• Dataset entries:
★ ★ ★ ★

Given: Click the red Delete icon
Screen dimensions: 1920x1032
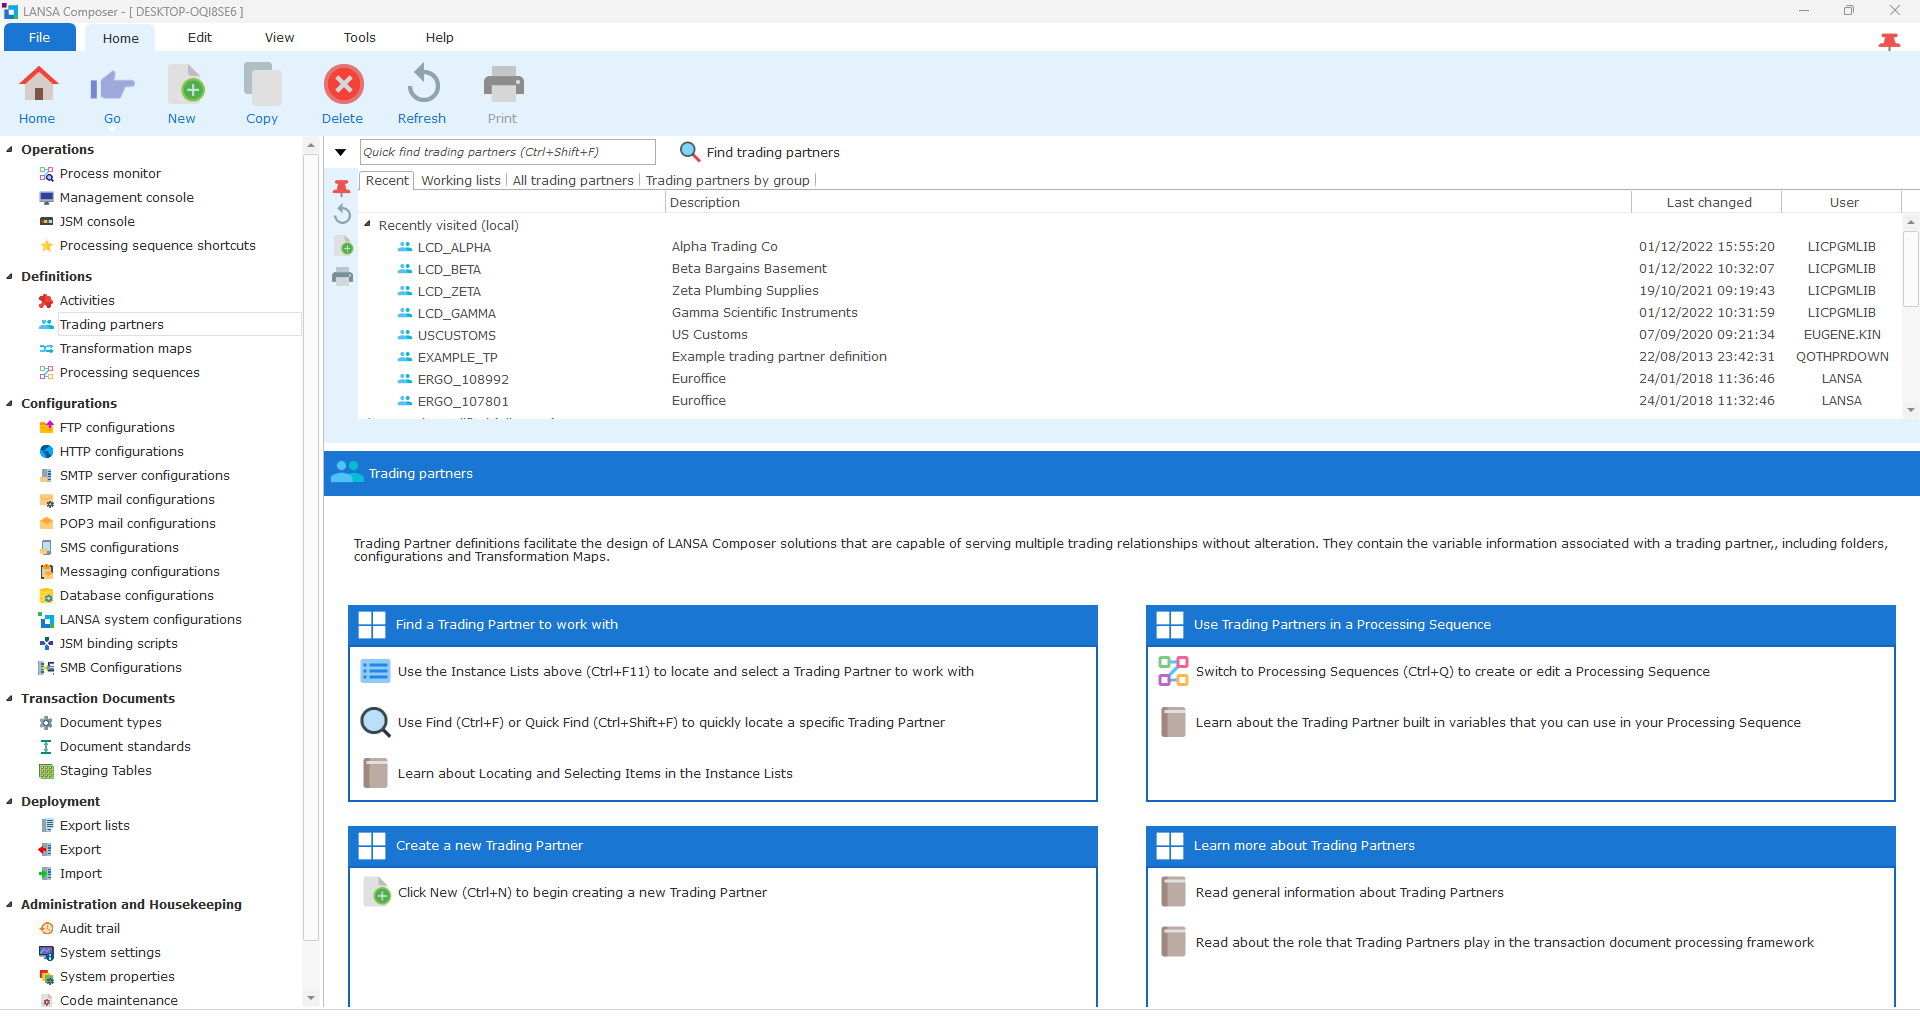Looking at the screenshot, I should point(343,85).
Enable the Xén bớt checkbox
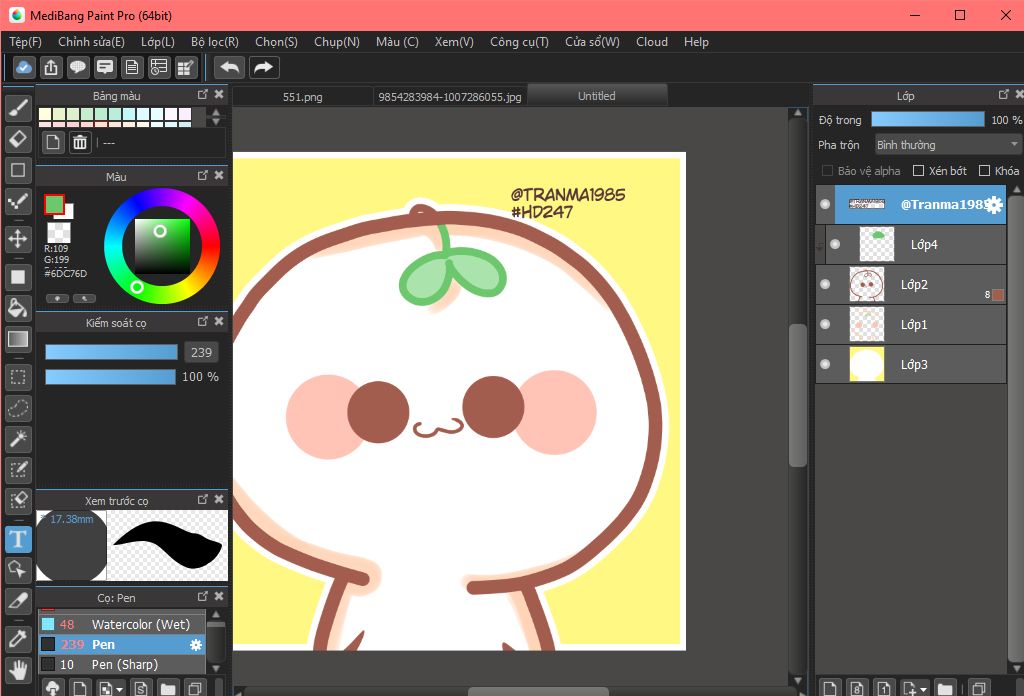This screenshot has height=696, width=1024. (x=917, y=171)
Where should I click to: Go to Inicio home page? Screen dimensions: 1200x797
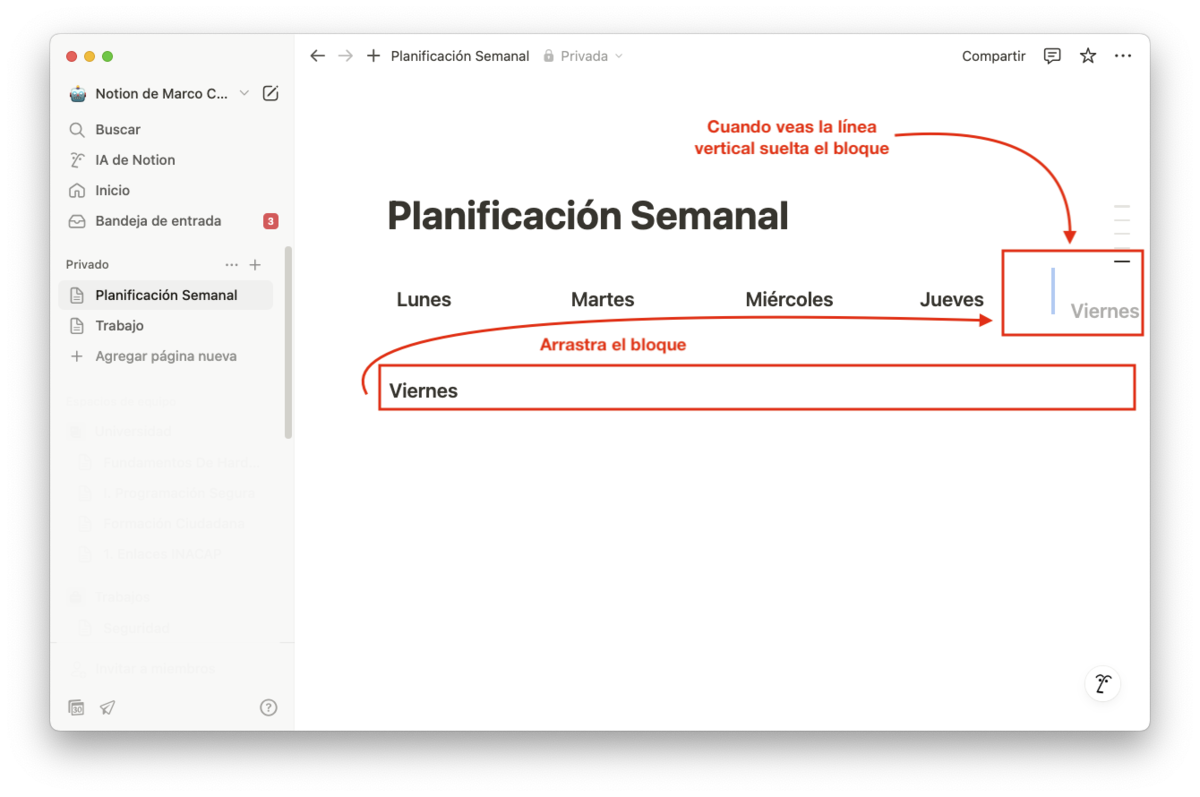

★ ★ ★ ★

• What to work on:
All the lines above are to be given again exactly as they read, with the pictures removed.

• Answer for the task:
Given: Click the red Delete icon
Screen dimensions: 1920x1032
Looking at the screenshot, I should point(343,85).
Enable the Xén bớt checkbox
This screenshot has height=696, width=1024. (x=917, y=171)
Where should I click to: Go to Inicio home page? Screen dimensions: 1200x797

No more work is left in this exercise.